TEXT SHOWN →
______________________________
But as it stands I pretty much know every interaction I will have tomorrow will because someone needs something. And it will be that way the day after tomorrow and the day after that and so on. I tend to be a after-thought until you need money or computer help.
Fuck it.. Time to watch Suits.
@johnpowell…you may never know how much you mean to those you help, but I hope one day someone tells you
What a great friend you have. What a sincerely nice thing for him to do. I am glad that your paths crossed. I hope for you both that you keep in touch in future years, even if it takes effort to do so.
There are so very many who just blow smoke until a cool breeze comes along to clean everything and clears out the posers who see you as a means, not a consideration. Those aren’t really friends. I’m so glad when a true friend shines enough in your life that their value is prized and appreciated. So many don’t see the forest for the trees until they are gone.
Stick to having people like this gentleman around you. :)
Good for you!
______________________________
WORK TO COMPLETE →
[A] From the comment thread, extract the passage starting with "There are so" and going on through "around you. :)".
[B] List every sentence in the comment from the thread that opens with "What a great friend you have."

EXTRACTED RECORDS →
______________________________
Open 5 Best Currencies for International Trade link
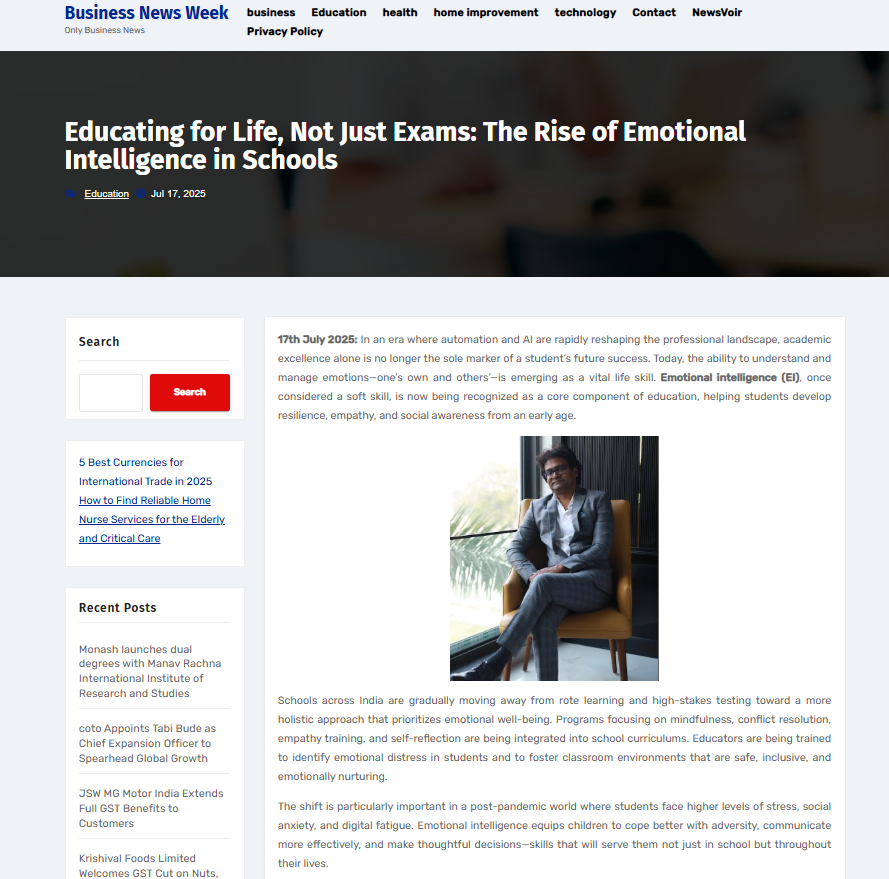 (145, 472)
______________________________
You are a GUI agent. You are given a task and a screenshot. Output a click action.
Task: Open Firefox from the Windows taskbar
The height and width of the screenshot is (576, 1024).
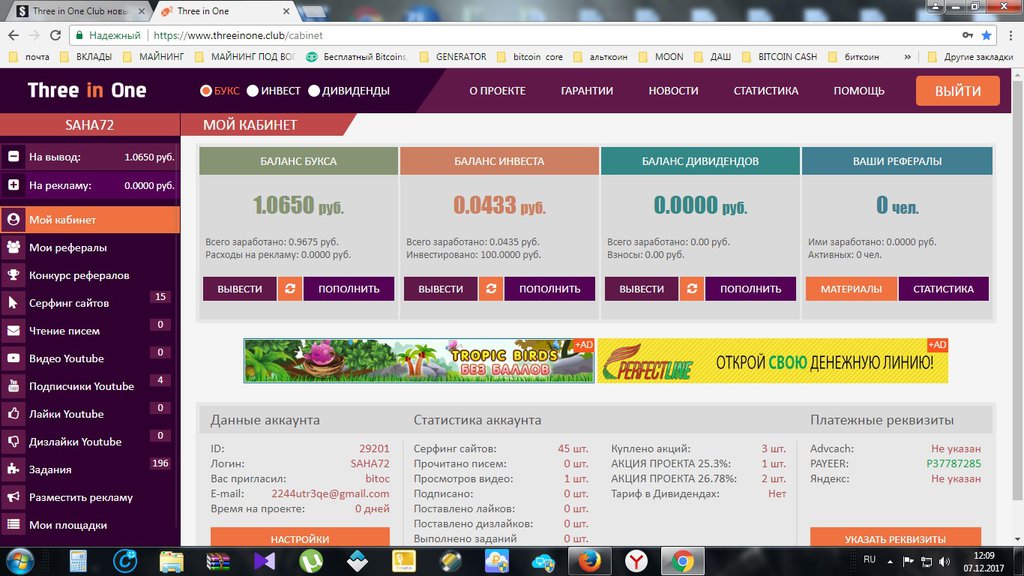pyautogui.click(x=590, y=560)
______________________________
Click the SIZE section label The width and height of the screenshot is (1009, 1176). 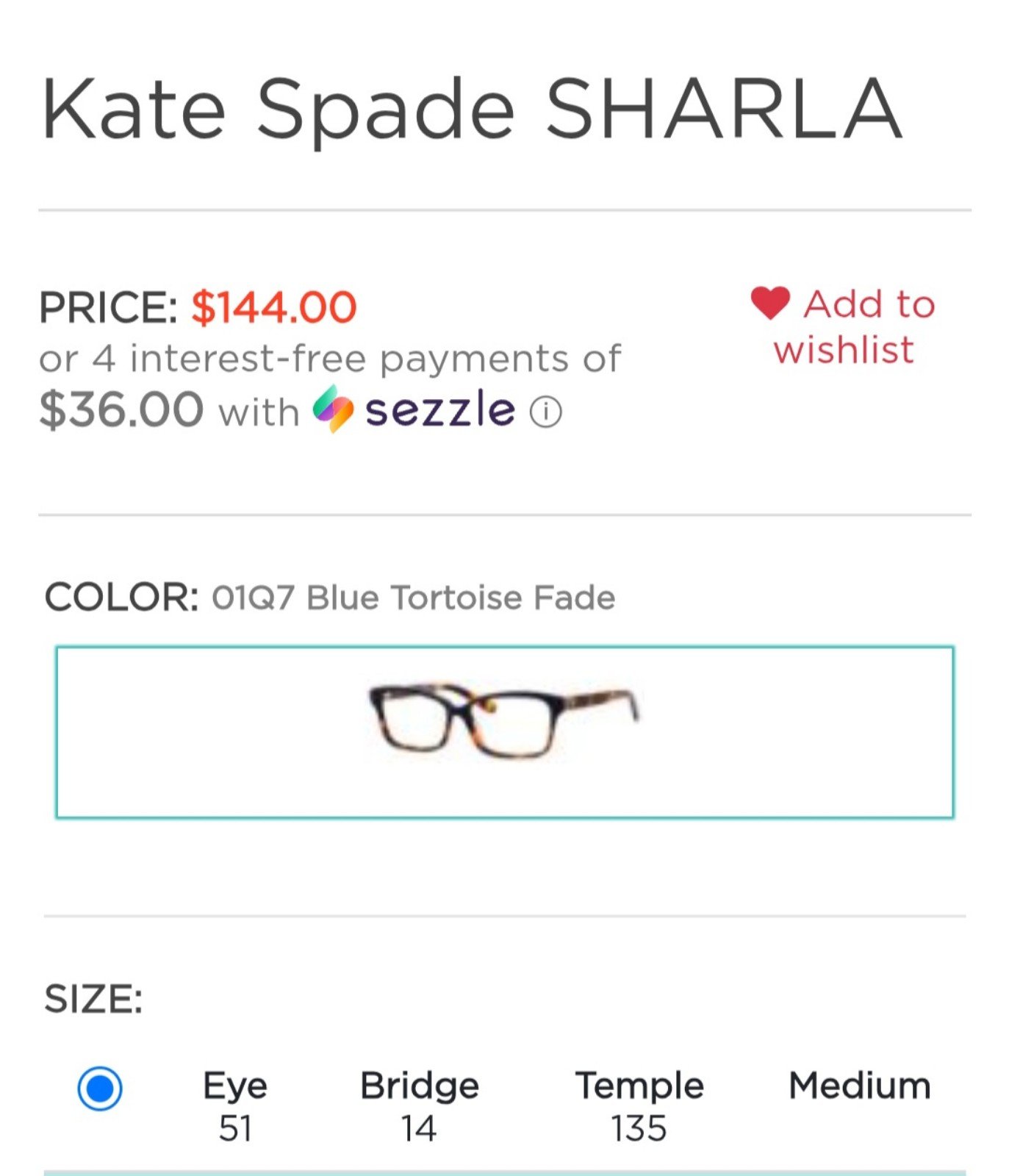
______________________________
SOLUTION SET →
[A]
There are so very many who just blow smoke until a cool breeze comes along to clean everything and clears out the posers who see you as a means, not a consideration. Those aren’t really friends. I’m so glad when a true friend shines enough in your life that their value is prized and appreciated. So many don’t see the forest for the trees until they are gone.
Stick to having people like this gentleman around you. :)

[B]
What a great friend you have.
What a sincerely nice thing for him to do.
I am glad that your paths crossed.
I hope for you both that you keep in touch in future years, even if it takes effort to do so.